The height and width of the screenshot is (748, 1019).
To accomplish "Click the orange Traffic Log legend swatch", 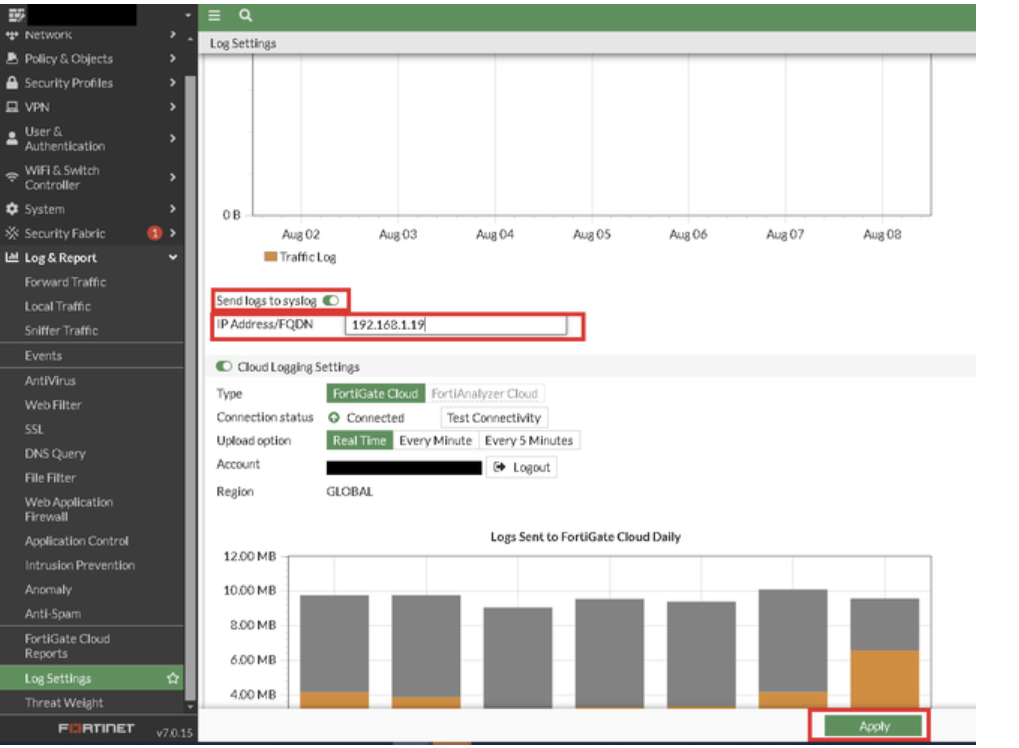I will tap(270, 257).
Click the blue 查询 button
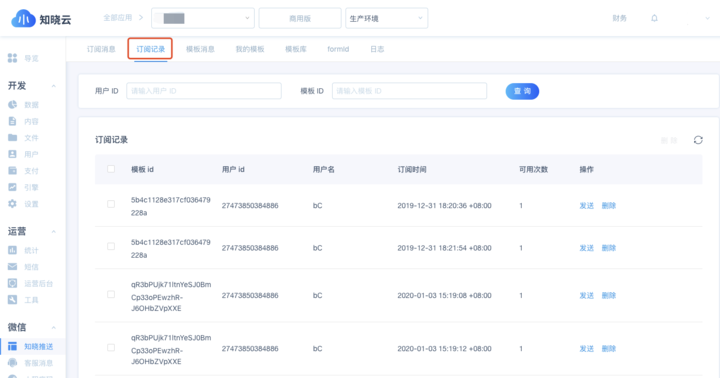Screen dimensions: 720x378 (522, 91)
• • •
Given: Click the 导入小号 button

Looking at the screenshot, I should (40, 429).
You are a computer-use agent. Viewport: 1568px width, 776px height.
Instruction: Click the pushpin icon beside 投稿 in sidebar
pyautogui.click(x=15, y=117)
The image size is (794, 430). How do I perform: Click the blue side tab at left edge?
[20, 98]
• • •
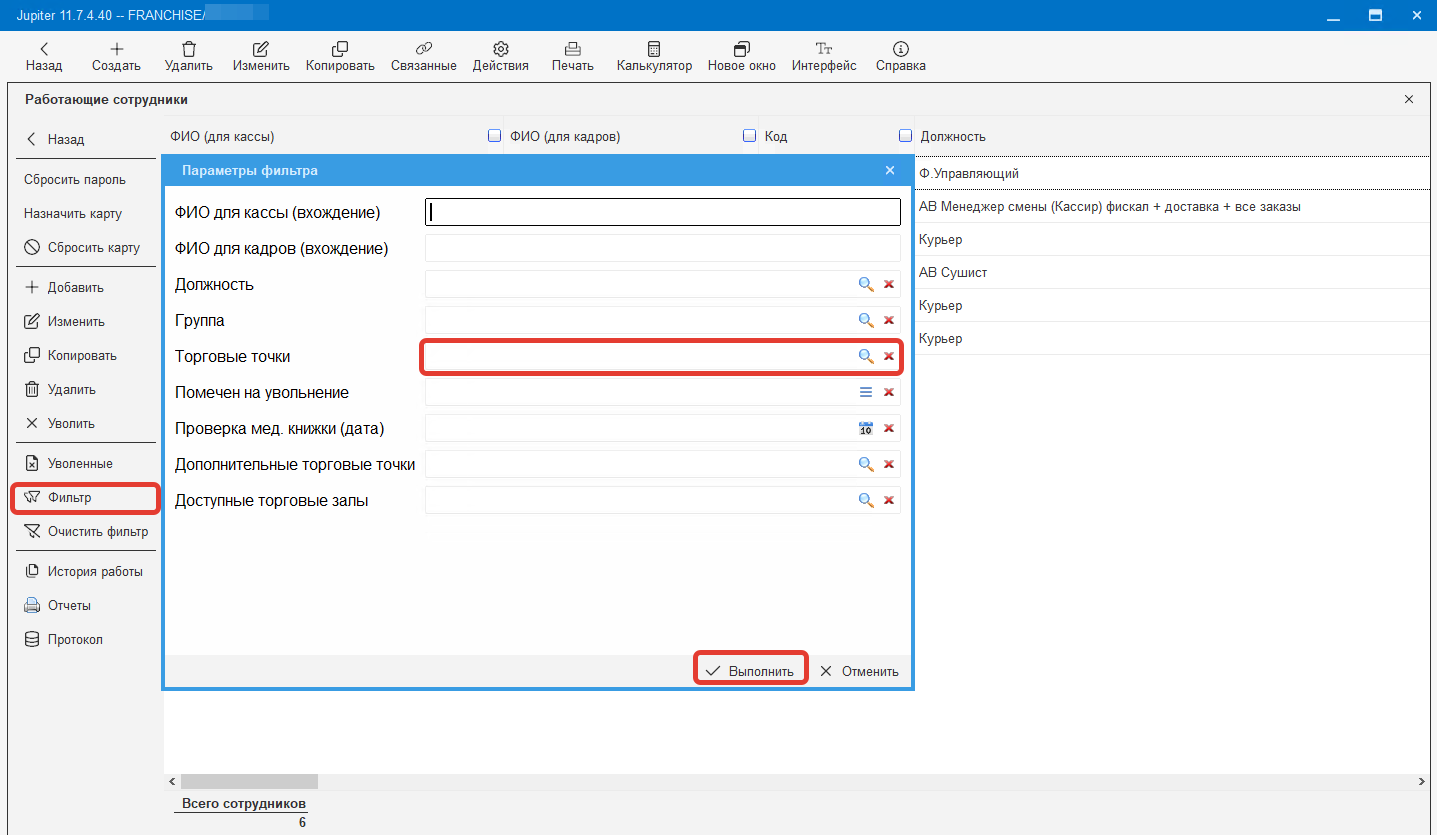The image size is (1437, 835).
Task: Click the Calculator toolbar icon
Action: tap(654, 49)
• • •
▶ **Your objective**
Check the entries above for the word "height" and copy every line where it turns up.

▶ **Response to the exercise**
The height and width of the screenshot is (748, 1019).
You are a computer-use agent. Viewport: 1568px width, 776px height.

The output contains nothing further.